# Saved entries:
*** Begin section ***
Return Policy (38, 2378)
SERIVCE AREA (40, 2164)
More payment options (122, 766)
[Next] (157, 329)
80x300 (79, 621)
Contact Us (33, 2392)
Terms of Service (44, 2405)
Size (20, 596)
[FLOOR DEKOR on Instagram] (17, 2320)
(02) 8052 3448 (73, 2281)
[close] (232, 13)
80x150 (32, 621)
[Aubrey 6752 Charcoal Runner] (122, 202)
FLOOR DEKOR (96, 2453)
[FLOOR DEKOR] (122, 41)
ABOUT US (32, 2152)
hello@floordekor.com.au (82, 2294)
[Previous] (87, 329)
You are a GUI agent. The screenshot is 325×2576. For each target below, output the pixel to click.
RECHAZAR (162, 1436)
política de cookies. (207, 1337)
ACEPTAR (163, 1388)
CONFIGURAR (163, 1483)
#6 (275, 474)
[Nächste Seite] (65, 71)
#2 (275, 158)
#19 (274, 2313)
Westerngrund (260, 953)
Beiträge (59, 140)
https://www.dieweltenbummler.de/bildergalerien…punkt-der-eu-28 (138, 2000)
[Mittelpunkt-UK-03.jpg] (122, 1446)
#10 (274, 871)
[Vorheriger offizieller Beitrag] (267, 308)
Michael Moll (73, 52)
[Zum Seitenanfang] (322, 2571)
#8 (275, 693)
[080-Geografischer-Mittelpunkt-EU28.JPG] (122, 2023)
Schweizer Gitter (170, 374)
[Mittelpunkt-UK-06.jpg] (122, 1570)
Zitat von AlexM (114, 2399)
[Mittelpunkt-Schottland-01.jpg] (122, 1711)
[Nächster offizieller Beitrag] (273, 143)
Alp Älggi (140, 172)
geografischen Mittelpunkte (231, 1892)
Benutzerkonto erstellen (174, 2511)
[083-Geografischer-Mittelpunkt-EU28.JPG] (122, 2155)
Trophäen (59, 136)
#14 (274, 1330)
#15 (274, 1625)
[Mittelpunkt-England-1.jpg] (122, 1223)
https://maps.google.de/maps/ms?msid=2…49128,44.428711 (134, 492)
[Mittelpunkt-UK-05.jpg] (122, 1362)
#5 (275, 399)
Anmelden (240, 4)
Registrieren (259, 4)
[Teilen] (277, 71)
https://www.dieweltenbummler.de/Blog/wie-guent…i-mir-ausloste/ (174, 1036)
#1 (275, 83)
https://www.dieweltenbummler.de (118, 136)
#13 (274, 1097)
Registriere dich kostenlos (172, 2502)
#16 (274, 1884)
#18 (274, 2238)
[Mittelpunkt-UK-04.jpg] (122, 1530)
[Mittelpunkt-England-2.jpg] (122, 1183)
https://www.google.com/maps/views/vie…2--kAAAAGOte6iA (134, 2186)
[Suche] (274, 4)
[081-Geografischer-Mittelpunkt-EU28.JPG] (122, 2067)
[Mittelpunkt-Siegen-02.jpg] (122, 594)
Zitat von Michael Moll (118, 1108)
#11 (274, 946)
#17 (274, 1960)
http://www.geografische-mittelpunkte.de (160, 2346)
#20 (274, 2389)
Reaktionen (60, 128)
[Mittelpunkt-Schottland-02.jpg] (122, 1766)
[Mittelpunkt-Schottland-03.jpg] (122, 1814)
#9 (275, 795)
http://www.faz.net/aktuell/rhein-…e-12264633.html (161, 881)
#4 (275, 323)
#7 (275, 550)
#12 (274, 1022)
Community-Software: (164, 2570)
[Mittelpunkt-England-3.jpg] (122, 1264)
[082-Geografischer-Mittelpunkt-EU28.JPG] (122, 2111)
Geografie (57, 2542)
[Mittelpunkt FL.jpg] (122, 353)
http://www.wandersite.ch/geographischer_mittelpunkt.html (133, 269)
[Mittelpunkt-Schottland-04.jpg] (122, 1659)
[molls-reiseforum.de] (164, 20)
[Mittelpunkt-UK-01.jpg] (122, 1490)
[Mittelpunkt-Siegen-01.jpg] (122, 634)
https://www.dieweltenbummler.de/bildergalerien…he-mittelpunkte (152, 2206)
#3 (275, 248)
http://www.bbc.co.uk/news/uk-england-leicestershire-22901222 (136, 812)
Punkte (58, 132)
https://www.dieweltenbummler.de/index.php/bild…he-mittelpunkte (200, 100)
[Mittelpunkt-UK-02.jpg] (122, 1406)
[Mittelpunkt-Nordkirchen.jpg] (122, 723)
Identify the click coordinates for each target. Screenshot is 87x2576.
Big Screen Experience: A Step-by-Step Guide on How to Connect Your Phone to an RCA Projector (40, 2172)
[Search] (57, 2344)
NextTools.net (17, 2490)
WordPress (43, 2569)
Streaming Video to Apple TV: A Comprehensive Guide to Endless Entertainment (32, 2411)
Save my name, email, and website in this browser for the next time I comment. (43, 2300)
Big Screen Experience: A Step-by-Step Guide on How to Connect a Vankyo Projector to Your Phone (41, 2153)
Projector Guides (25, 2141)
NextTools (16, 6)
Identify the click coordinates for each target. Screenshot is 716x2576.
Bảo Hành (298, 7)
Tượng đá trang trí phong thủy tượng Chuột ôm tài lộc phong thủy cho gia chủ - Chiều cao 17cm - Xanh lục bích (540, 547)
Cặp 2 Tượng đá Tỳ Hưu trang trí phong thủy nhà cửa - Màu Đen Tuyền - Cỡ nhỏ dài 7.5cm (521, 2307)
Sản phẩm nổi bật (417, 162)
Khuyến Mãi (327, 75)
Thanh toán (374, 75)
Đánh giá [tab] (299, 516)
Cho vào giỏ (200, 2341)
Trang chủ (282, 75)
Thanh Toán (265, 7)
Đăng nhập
*** End section ***
# ACTIVITY:
Including any blank lines, repeat the data exactly.

# TASK RESULT:
Return Policy (38, 2378)
SERIVCE AREA (40, 2164)
More payment options (122, 766)
[Next] (157, 329)
80x300 (79, 621)
Contact Us (33, 2392)
Terms of Service (44, 2405)
Size (20, 596)
[FLOOR DEKOR on Instagram] (17, 2320)
(02) 8052 3448 (73, 2281)
[close] (232, 13)
80x150 (32, 621)
[Aubrey 6752 Charcoal Runner] (122, 202)
FLOOR DEKOR (96, 2453)
[FLOOR DEKOR] (122, 41)
ABOUT US (32, 2152)
hello@floordekor.com.au (82, 2294)
[Previous] (87, 329)
You are a GUI agent. The screenshot is 325×2576. For each target below, output the pixel to click.
RECHAZAR (162, 1436)
política de cookies. (207, 1337)
ACEPTAR (163, 1388)
CONFIGURAR (163, 1483)
#6 (275, 474)
[Nächste Seite] (65, 71)
#2 (275, 158)
#19 (274, 2313)
Westerngrund (260, 953)
Beiträge (59, 140)
https://www.dieweltenbummler.de/bildergalerien…punkt-der-eu-28 (138, 2000)
[Mittelpunkt-UK-03.jpg] (122, 1446)
#10 (274, 871)
[Vorheriger offizieller Beitrag] (267, 308)
Michael Moll (73, 52)
[Zum Seitenanfang] (322, 2571)
#8 (275, 693)
[080-Geografischer-Mittelpunkt-EU28.JPG] (122, 2023)
Schweizer Gitter (170, 374)
[Mittelpunkt-UK-06.jpg] (122, 1570)
Zitat von AlexM (114, 2399)
[Mittelpunkt-Schottland-01.jpg] (122, 1711)
[Nächster offizieller Beitrag] (273, 143)
Alp Älggi (140, 172)
geografischen Mittelpunkte (231, 1892)
Benutzerkonto erstellen (174, 2511)
[083-Geografischer-Mittelpunkt-EU28.JPG] (122, 2155)
Trophäen (59, 136)
#14 (274, 1330)
#15 (274, 1625)
[Mittelpunkt-England-1.jpg] (122, 1223)
https://maps.google.de/maps/ms?msid=2…49128,44.428711 (134, 492)
[Mittelpunkt-UK-05.jpg] (122, 1362)
#5 (275, 399)
Anmelden (240, 4)
Registrieren (259, 4)
[Teilen] (277, 71)
https://www.dieweltenbummler.de/Blog/wie-guent…i-mir-ausloste/ (174, 1036)
#1 (275, 83)
https://www.dieweltenbummler.de (118, 136)
#13 (274, 1097)
Registriere dich kostenlos (172, 2502)
#16 (274, 1884)
#18 (274, 2238)
[Mittelpunkt-UK-04.jpg] (122, 1530)
[Mittelpunkt-England-2.jpg] (122, 1183)
https://www.google.com/maps/views/vie…2--kAAAAGOte6iA (134, 2186)
[Suche] (274, 4)
[081-Geografischer-Mittelpunkt-EU28.JPG] (122, 2067)
[Mittelpunkt-Siegen-02.jpg] (122, 594)
Zitat von Michael Moll (118, 1108)
#11 (274, 946)
#17 (274, 1960)
http://www.geografische-mittelpunkte.de (160, 2346)
#20 (274, 2389)
Reaktionen (60, 128)
[Mittelpunkt-Schottland-02.jpg] (122, 1766)
[Mittelpunkt-Schottland-03.jpg] (122, 1814)
#9 (275, 795)
http://www.faz.net/aktuell/rhein-…e-12264633.html (161, 881)
#4 (275, 323)
#7 (275, 550)
#12 (274, 1022)
Community-Software: (164, 2570)
[Mittelpunkt-England-3.jpg] (122, 1264)
[082-Geografischer-Mittelpunkt-EU28.JPG] (122, 2111)
Geografie (57, 2542)
[Mittelpunkt FL.jpg] (122, 353)
http://www.wandersite.ch/geographischer_mittelpunkt.html (133, 269)
[Mittelpunkt-Schottland-04.jpg] (122, 1659)
[molls-reiseforum.de] (164, 20)
[Mittelpunkt-UK-01.jpg] (122, 1490)
[Mittelpunkt-Siegen-01.jpg] (122, 634)
https://www.dieweltenbummler.de/bildergalerien…he-mittelpunkte (152, 2206)
#3 (275, 248)
http://www.bbc.co.uk/news/uk-england-leicestershire-22901222 (136, 812)
Punkte (58, 132)
https://www.dieweltenbummler.de/index.php/bild…he-mittelpunkte (200, 100)
[Mittelpunkt-UK-02.jpg] (122, 1406)
[Mittelpunkt-Nordkirchen.jpg] (122, 723)
Identify the click coordinates for each target. Screenshot is 87x2576.
Big Screen Experience: A Step-by-Step Guide on How to Connect Your Phone to an RCA Projector (40, 2172)
[Search] (57, 2344)
NextTools.net (17, 2490)
WordPress (43, 2569)
Streaming Video to Apple TV: A Comprehensive Guide to Endless Entertainment (32, 2411)
Save my name, email, and website in this browser for the next time I comment. (43, 2300)
Big Screen Experience: A Step-by-Step Guide on How to Connect a Vankyo Projector to Your Phone (41, 2153)
Projector Guides (25, 2141)
NextTools (16, 6)
Identify the click coordinates for each target. Screenshot is 716x2576.
Bảo Hành (298, 7)
Tượng đá trang trí phong thủy tượng Chuột ôm tài lộc phong thủy cho gia chủ - Chiều cao 17cm - Xanh lục bích (540, 547)
Cặp 2 Tượng đá Tỳ Hưu trang trí phong thủy nhà cửa - Màu Đen Tuyền - Cỡ nhỏ dài 7.5cm (521, 2307)
Sản phẩm nổi bật (417, 162)
Khuyến Mãi (327, 75)
Thanh toán (374, 75)
Đánh giá [tab] (299, 516)
Cho vào giỏ (200, 2341)
Trang chủ (282, 75)
Thanh Toán (265, 7)
Đăng nhập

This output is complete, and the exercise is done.